*Task to carry out*: Transcribe the line that contains "Task: Save the Business Meeting event" and every line after it to the end of the records, exactly and nothing else. Skip the pictures.

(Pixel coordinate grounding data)
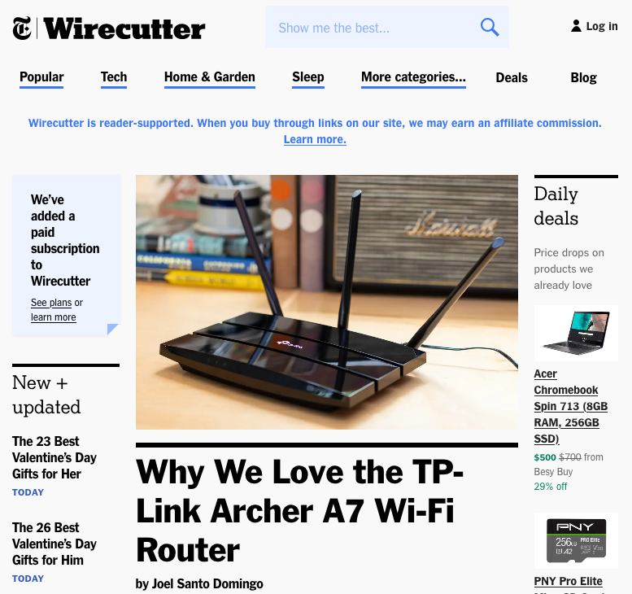Open the Tech navigation menu
This screenshot has height=594, width=632.
(114, 77)
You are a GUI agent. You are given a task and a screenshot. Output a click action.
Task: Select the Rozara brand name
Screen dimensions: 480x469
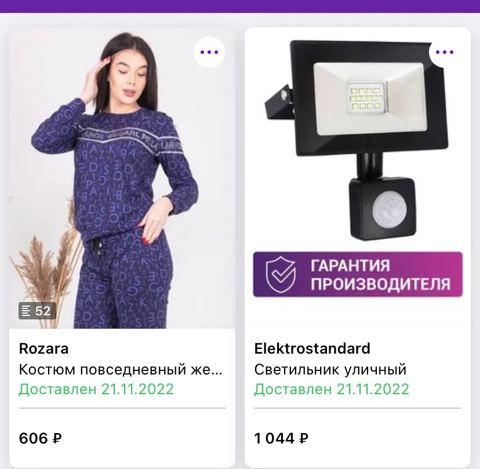pos(44,348)
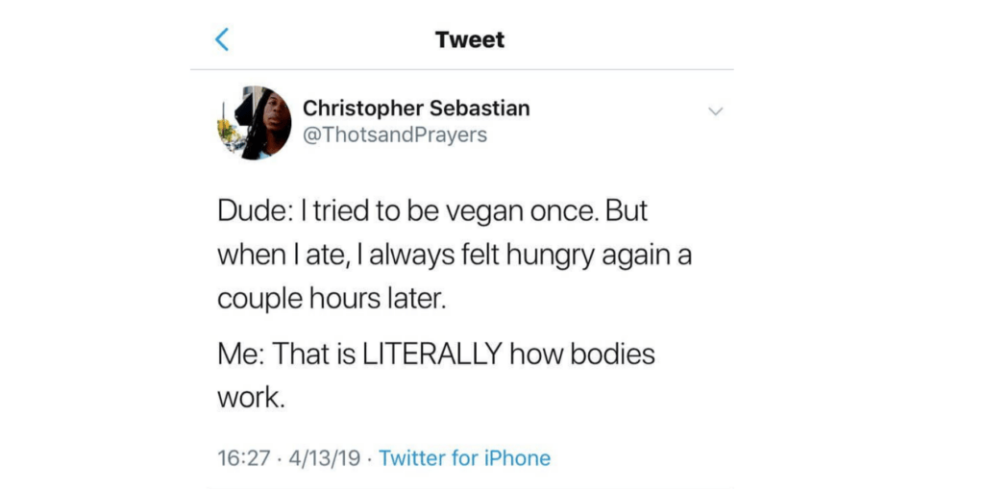Click the 4/13/19 date

point(323,457)
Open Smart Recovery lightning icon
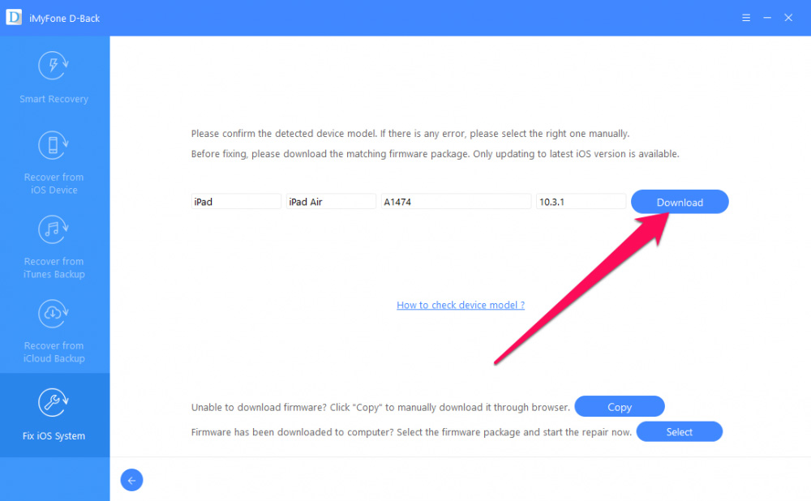 click(54, 66)
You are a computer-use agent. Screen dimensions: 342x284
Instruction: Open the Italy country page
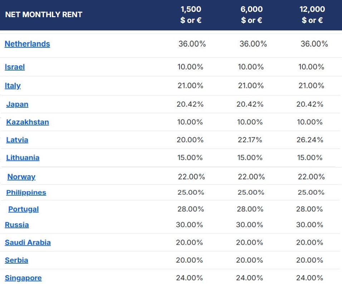(x=13, y=86)
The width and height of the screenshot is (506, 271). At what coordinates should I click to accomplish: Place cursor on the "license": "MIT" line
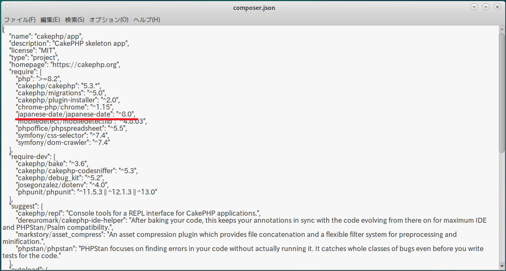click(32, 50)
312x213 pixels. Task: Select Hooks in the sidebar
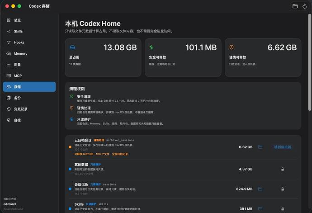click(x=29, y=43)
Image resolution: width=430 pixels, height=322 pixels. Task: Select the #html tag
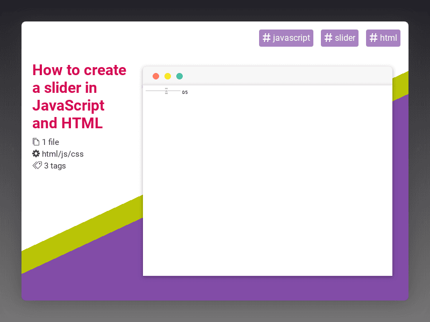(x=383, y=38)
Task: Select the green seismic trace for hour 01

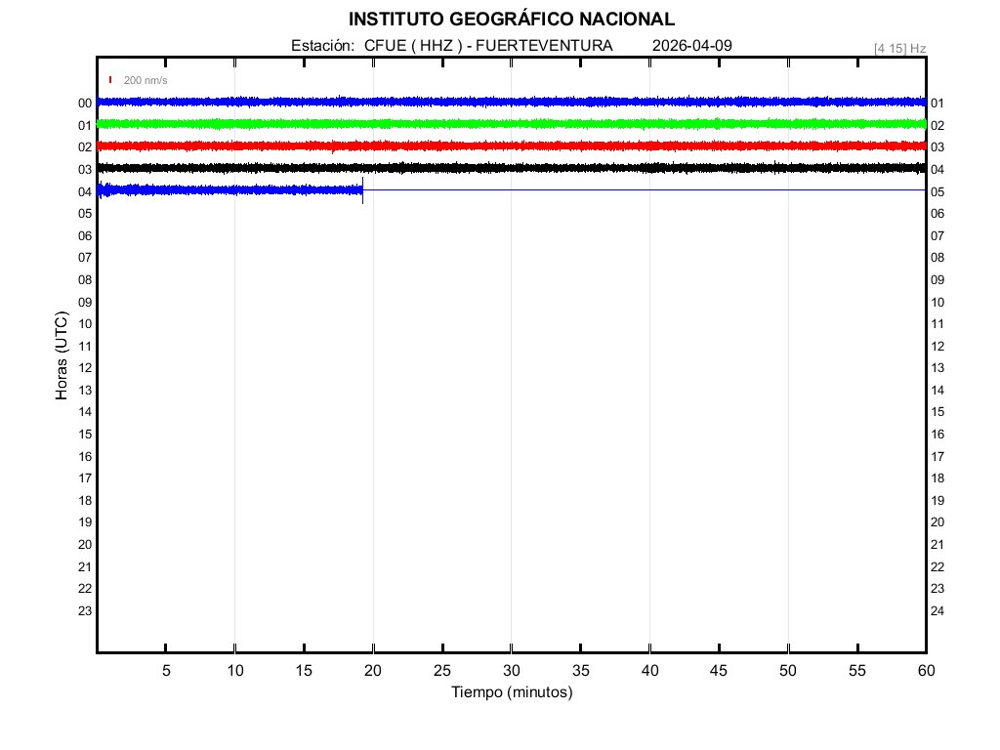Action: pyautogui.click(x=511, y=124)
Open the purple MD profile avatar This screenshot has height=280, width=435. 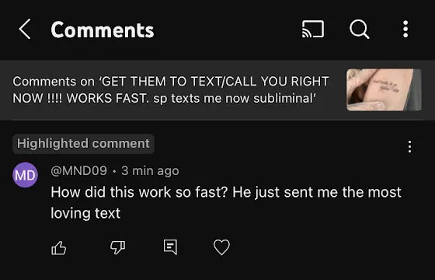tap(25, 175)
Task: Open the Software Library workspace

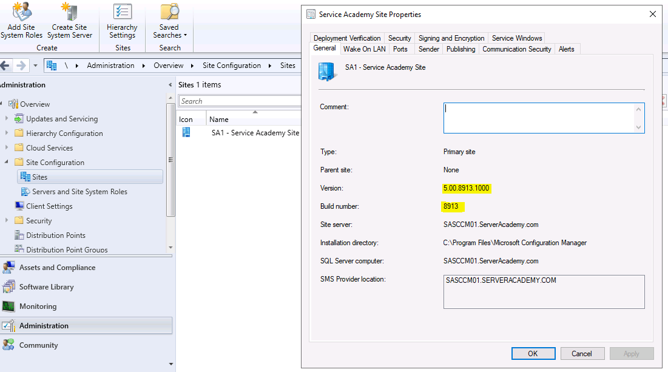Action: pos(46,287)
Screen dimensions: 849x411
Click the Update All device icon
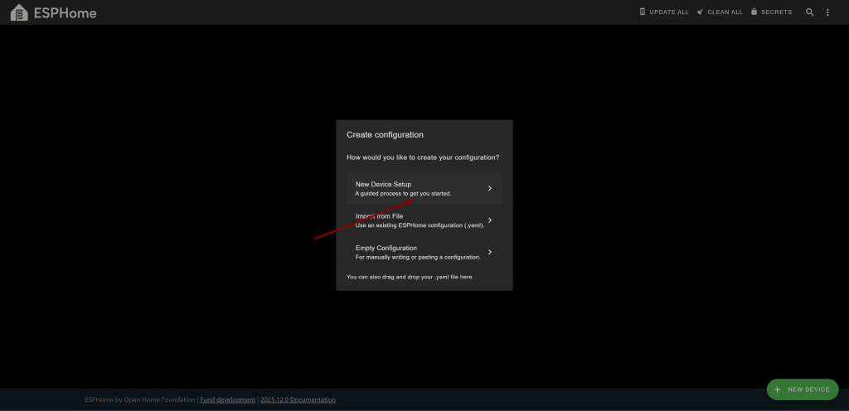tap(643, 12)
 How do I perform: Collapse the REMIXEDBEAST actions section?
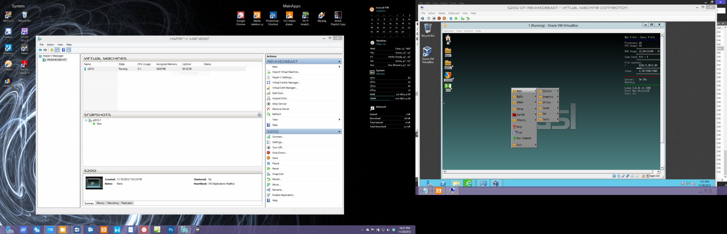click(339, 62)
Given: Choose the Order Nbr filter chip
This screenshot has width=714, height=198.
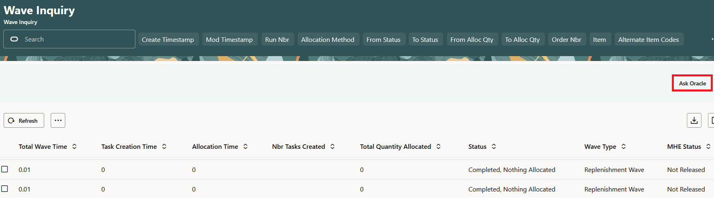Looking at the screenshot, I should 566,39.
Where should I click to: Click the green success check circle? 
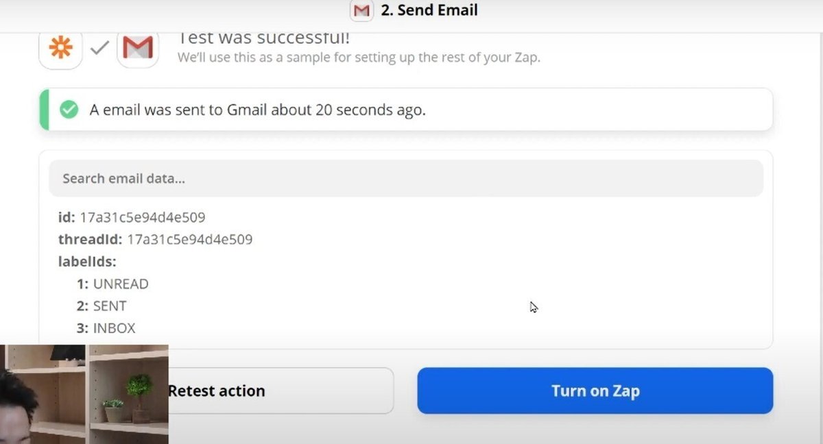(x=69, y=110)
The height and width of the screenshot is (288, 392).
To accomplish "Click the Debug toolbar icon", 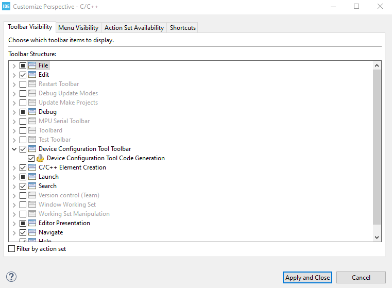I will (32, 112).
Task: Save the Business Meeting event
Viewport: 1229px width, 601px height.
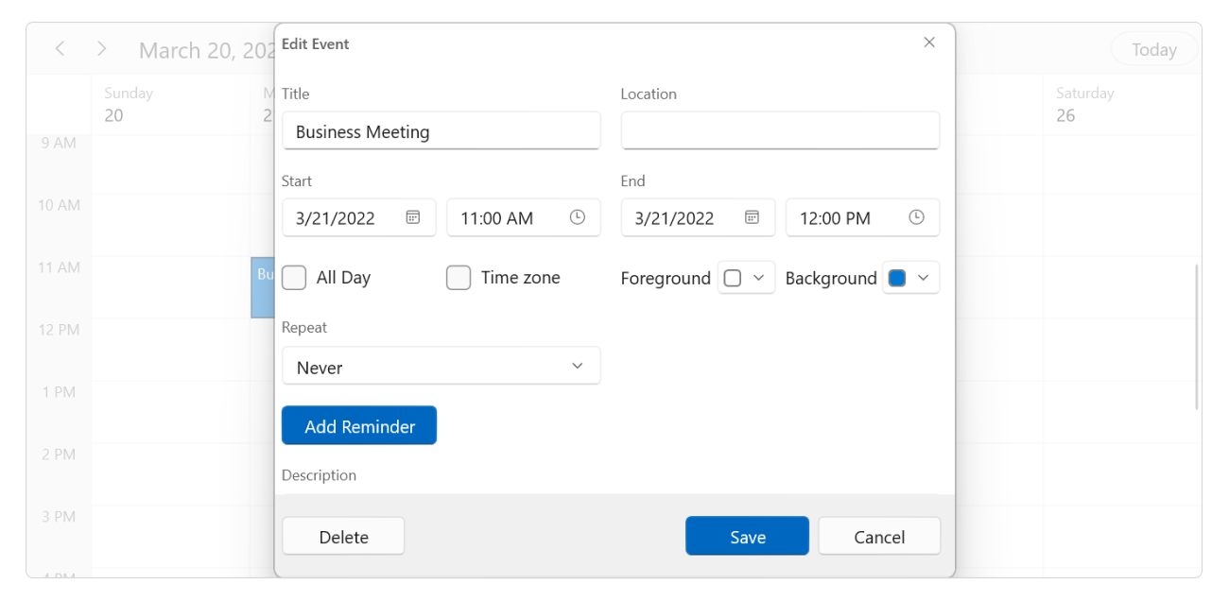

*Final answer*:
Task: Save the Business Meeting event
Viewport: 1229px width, 601px height.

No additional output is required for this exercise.